Per questo nel progetto “Equalitalk”, un podcast in cui ospita diverse co-conduttrici, lascia che siano altre ad offrire agli ascoltatori il proprio punto di vista e la propria esperienza di discriminazioni. “L’idea che abbia una co-conduttrice diversa e che affronti un tema differente ha a che fare con la parità. La prima puntata l’ho fatta con la rapper Mc Nill, abbiamo parlato di comunità Lgbtqia+, questa volta sono con Bellamy per parlare di razzismo. Da femminista intersezionale è naturale guardare la mappa delle discriminazioni e chiedermi cosa possa fare. Soprattutto per quelle che non mi riguardano, che sono praticamente tutte. Al netto del fatto che sono una donna, quindi subisco sessismo, per il resto sono eterosessuale, cisgender, ho un corpo conforme, sono bianca e borghese.

Come posso, quindi, aiutare tutte le donne che non rientrano nello standard e che quindi vengono discriminate? Facendole ascoltare da chi mi segue”. Il percorso verso la parità di genere, in Italia, è ancora lungo e la politica non sembra ancora essere preparata a un cambio di paradigma al potere. Siamo ancora lontani dagli standard del Nord Europa e mai come in questo momento sembra crescere il divario tra chi è dentro e chi è fuori dal Palazzo. Se la battaglia da fare è ancora lunga, Irene Facheris sottolinea l’importanza di restare compatti senza cedere ai piccoli risentimenti dei singoli. “Nel mondo dell’attivismo femminile stiamo assistendo a scissioni in piccoli gruppi, presi da faide interne.

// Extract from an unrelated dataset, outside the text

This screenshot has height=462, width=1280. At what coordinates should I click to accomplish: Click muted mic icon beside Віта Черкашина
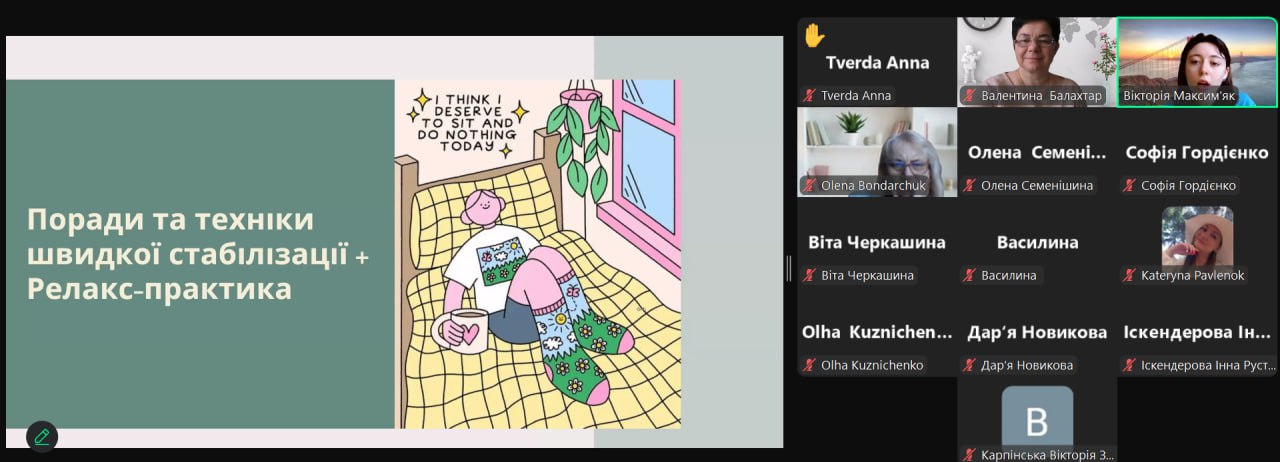[809, 276]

Un errore madornale se pensiamo a quanto, da fuori, già tentano in ogni modo di delegittimarci. I problemi italiani sono enormi, non possiamo e non dobbiamo dividerci e farci la guerra su ogni singolo dettaglio”. Se la politica italiana resta arroccata su posizioni e privilegi acquisiti, è dalle nuove generazioni che si aprono nuove prospettive. Le ventenni di oggi sono più consapevoli dei loro diritti, hanno il coraggio di ribellarsi ai canoni di bellezza imposti, denunciano le disparità e, soprattutto, hanno riscoperto il valore della sorellanza. “Le ragazze fanno gioco di squadra, molto più di noi trentenni o quarantenni che siamo ancora galvanizzate intorno all’idea del protagonismo del singolo”. Il futuro è delle giovani donne, è lì che bisogna puntare tutte le fiches.